May 21, 2024

Celeste – ‘Not Your Muse’ – confirmation of the breadth of a major vocal talent

POLYDOR RECORDS      29th Jan, 2021

It’s been a strange year for Celeste. In some ways her skywards trajectory has been slowed by COVID-19, in other ways she has flourished despite it all. Gathering plenty of attention before gig restrictions, she was set to tour with Michael Kiwanuka in March but the tour was cancelled due to Kiwanuka getting laryngitis. Then COVID put paid to the rest. Despite that, there have been singles and an EP, and a couple of songs placed in high profile media spots. ‘Somebody Stop This Flame’ was selected as the theme to Sky Sports’ Premiere League – it is a speedy and fun slab of soul where Celeste’s voice opens into a belter. ‘A Little Love’ got into everyone’s home via the John Lewis TV ad. A very classic 50s song, delivered in a little vulnerable voice, it is the sort of thing Peggy Lee would have done.

Enjoy this album now. It won’t be long till Cleeste is ubiquitous and you’ll tire of hearing these songs everywhere, in shops, clubs, bars (though you won’t care, because just getting out will be soooo good!). There are all the flavours of classic soul and jazz in her voice and comparisons with Sarah Vaughn, Peggy Lee and Amy Winehouse are justified.
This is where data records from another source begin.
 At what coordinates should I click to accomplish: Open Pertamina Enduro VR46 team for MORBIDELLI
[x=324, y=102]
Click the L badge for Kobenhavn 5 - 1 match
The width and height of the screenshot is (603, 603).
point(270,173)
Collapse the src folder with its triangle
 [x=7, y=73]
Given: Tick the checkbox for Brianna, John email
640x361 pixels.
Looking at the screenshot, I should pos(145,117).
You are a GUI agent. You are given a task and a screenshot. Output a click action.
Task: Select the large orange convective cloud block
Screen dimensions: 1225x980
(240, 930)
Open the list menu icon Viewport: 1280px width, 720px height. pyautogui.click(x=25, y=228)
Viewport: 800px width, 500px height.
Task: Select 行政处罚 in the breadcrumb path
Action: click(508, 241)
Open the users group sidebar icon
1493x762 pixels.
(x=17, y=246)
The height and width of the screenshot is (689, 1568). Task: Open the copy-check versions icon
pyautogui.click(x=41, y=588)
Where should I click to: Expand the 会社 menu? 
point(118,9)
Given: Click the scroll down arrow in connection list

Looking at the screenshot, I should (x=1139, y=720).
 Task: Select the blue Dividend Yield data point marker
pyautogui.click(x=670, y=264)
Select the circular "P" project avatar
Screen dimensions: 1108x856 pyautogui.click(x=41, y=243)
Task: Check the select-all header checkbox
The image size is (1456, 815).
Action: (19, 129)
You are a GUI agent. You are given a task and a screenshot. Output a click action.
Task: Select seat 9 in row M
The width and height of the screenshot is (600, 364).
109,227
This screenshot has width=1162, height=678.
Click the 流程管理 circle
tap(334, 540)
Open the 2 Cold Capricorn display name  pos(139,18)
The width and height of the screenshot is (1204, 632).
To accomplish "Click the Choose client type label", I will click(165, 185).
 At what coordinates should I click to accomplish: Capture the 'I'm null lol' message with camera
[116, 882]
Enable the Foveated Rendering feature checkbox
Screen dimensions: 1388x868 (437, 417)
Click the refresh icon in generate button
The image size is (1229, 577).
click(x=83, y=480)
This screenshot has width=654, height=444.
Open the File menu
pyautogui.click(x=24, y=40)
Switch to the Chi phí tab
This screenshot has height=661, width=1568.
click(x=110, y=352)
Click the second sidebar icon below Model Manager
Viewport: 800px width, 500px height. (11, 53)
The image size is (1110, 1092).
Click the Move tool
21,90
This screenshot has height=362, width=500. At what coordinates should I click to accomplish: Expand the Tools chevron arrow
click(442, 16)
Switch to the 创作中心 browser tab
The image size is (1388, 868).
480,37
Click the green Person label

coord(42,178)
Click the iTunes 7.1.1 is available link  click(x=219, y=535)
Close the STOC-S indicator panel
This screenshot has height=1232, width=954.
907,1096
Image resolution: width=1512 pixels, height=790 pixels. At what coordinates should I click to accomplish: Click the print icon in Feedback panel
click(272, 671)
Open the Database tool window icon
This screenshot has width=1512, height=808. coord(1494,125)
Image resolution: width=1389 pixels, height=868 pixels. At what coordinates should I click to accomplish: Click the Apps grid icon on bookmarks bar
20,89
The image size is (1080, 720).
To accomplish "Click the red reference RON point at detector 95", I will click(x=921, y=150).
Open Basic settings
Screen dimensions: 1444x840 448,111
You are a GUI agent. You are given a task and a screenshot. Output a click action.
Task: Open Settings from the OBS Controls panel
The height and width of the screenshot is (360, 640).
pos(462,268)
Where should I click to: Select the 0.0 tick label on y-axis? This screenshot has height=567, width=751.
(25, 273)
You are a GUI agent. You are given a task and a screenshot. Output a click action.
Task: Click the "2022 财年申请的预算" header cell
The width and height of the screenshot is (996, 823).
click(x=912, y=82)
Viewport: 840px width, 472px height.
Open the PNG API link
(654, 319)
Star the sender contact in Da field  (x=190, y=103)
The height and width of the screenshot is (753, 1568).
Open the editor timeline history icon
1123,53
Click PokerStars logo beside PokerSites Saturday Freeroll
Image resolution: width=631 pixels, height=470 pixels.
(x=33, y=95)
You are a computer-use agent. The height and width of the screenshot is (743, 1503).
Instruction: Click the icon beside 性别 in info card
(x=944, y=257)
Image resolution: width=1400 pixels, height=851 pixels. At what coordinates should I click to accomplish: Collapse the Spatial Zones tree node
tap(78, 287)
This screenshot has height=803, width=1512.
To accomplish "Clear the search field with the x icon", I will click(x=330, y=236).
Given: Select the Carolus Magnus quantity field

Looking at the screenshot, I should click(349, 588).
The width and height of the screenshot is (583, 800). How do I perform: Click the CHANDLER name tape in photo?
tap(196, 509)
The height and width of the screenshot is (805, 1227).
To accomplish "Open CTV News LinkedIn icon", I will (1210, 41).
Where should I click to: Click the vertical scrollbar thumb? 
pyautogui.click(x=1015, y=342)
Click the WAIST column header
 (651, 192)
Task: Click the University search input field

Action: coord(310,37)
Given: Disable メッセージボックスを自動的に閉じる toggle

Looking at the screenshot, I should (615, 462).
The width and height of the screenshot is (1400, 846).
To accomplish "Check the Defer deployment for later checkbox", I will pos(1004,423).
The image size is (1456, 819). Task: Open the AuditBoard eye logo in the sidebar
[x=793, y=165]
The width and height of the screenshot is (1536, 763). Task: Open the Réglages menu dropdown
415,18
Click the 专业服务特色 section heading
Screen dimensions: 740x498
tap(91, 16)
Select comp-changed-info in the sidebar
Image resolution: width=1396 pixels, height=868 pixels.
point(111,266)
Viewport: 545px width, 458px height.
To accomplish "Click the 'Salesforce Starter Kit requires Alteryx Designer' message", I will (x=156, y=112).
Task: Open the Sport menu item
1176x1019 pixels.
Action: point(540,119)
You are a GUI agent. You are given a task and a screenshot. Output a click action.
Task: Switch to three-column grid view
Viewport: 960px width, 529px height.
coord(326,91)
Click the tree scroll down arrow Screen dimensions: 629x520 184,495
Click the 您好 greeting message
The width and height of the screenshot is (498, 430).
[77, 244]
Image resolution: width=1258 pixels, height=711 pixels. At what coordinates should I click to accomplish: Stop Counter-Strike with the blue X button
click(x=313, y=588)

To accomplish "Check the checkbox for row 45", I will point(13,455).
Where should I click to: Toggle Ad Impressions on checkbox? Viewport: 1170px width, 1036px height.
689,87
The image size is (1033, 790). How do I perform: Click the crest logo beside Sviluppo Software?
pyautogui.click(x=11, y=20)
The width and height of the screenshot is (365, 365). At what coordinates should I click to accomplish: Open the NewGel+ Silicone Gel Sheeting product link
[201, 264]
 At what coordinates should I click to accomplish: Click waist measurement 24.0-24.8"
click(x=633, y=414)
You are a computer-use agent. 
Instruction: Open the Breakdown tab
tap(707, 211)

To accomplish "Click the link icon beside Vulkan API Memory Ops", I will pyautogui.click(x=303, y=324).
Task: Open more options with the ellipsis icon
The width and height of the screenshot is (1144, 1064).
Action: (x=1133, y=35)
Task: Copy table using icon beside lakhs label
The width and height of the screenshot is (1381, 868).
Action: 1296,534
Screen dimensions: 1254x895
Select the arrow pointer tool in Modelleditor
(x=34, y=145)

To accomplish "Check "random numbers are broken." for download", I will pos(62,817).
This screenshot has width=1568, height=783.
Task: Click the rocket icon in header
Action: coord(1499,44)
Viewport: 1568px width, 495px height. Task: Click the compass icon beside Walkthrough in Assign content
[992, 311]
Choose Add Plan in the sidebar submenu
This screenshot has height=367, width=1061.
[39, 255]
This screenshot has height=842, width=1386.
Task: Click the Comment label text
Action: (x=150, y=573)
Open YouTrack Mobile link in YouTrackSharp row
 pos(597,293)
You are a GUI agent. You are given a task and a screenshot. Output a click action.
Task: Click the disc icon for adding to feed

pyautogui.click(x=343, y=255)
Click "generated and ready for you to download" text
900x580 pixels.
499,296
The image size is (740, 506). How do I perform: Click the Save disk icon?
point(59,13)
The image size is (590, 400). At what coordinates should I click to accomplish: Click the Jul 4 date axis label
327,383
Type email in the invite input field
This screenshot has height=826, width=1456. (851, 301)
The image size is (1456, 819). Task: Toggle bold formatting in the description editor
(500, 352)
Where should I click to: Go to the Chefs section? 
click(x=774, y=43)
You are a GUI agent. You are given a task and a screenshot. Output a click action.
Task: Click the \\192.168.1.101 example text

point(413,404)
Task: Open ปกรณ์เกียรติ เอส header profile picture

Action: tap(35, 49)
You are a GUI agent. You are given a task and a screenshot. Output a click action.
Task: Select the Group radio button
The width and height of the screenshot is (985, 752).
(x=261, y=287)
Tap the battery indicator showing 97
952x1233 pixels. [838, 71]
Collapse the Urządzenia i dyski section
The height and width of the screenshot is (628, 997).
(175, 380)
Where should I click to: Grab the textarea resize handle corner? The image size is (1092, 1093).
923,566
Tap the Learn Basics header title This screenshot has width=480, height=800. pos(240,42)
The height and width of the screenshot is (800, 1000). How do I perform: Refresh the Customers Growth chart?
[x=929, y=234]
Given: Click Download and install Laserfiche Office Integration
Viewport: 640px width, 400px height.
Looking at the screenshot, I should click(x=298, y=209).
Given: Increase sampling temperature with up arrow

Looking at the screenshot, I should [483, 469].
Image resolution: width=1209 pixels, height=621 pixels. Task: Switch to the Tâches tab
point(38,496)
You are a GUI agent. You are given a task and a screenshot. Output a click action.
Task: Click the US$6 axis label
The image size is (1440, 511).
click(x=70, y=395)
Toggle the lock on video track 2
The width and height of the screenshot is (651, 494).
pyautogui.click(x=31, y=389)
Allied to an ability to deliver anywhere between a hushed, nearly cracking quiet and diva belting level, there can’t be anyone who won’t find something to love.

The dreamy smoky opener, ‘Ideal Woman’ sets the scene, ‘Tonight Tonight’ has jazzy drums, hinting at urban beats, along with a sweeping, swinging chorus to go with the husky voice. ‘Strange’ is a glacially slow unpicking of emotional change has a lovely Billy Holliday twist in the chorus vocals and was a single. ‘Tell Me Something’ is another big, filmic pop belter and contrasts with the title tune, where a nice light accompaniment allows Celeste to use the lighter aspects of her voice and the lovely catch to it. ‘A Kiss’ is a standout track, crooned with a smoky voice on a catchy simple melody. ‘Beloved’ is playful and harks back to jazz / standards albums on Capitol Records in the 50s. The biggest hitter is ‘Love Is Back’; a close, expressive and confiding voice alternates with full power vocal flight, driven on punchy horn punctuation. It’s quite Amy Winehouse and less distinctive than other tracks.

It does seem that there is a tricky line to walk between mass pop appeal and the things that make Celeste’s voice her own. This reviewer believes that the more she stays herself, the firmer she will build her reputation and career. That is demonstrated on the closer, ‘Some Goodbyes Come With Hellos’, where classic styling and simple guitar backing creates a new jazz standard. This album just confirms the promise of the singles; Celeste is a major vocal talent and whether she sticks with her own material or interprets other songs, she will be a fixture in the music landscape for a long time. Personally, I hope she sticks with the jazzy focus.